> [Ejercicios]:
1: Según el texto sobre la política de Paz Total, ¿qué nombre le ha dado Abelardo De La Espriella a su gobierno?
2: Transcriba literalmente el pasaje del texto sobre la política de Paz Total que comienza en las palabras "El extracto de" y termina después de "acuerdos de paz.".

> [Texto de lectura]:
----
El presidente electo de Colombia, Abelardo De La Espriella, anunció el desmonte de la política de Paz Total, la estrategia de negociación simultánea con grupos armados ilegales que adelanta el gobierno de Gustavo Petro. La información fue publicada por el medio NTN24, que recoge las declaraciones del mandatario electo.
De La Espriella sostuvo que su gobierno, al que ha denominado 'La Patria Milagro', no tolerará más impunidad ni territorios entregados. La frase hace referencia directa a uno de los ejes de la Paz Total: la posibilidad de suspender órdenes de captura y permitir la presencia de estructuras armadas en zonas del país mientras avanzan los diálogos.
El extracto de la fuente señala, además, que el presidente electo afirmó que reactivará las órdenes de captura contra integrantes de grupos armados ilegales. Esta decisión implicaría un cambio de rumbo frente al esquema de beneficios judiciales temporales contemplado en la Ley 2272 de 2022, que regula la figura del sometimiento y los acuerdos de paz.
----
> [Datos extraídos]:
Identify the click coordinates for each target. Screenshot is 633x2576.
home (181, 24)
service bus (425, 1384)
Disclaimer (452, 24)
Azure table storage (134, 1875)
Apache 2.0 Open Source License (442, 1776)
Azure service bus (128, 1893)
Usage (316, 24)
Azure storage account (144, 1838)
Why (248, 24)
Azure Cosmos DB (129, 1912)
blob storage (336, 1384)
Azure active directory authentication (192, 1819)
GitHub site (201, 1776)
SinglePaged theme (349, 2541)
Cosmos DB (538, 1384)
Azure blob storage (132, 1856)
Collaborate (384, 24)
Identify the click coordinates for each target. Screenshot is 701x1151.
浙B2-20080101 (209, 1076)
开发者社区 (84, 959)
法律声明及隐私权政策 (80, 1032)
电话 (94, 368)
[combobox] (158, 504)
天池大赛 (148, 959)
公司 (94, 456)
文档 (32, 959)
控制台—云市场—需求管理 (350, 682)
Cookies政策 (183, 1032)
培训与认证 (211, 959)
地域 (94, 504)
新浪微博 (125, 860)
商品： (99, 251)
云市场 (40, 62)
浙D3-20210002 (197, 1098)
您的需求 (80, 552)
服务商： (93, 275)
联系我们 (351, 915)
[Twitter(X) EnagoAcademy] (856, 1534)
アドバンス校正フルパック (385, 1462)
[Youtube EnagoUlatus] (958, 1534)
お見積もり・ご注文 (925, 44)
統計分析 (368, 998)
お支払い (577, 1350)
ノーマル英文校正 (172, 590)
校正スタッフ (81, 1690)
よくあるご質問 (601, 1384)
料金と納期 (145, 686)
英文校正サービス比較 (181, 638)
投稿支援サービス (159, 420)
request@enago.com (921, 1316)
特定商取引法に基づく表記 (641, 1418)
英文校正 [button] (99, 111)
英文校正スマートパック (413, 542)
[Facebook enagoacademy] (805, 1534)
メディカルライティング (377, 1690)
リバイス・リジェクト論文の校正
----
> [Respuestas esperadas]:
1: 'La Patria Milagro'.

2:
El extracto de la fuente señala, además, que el presidente electo afirmó que reactivará las órdenes de captura contra integrantes de grupos armados ilegales. Esta decisión implicaría un cambio de rumbo frente al esquema de beneficios judiciales temporales contemplado en la Ley 2272 de 2022, que regula la figura del sometimiento y los acuerdos de paz.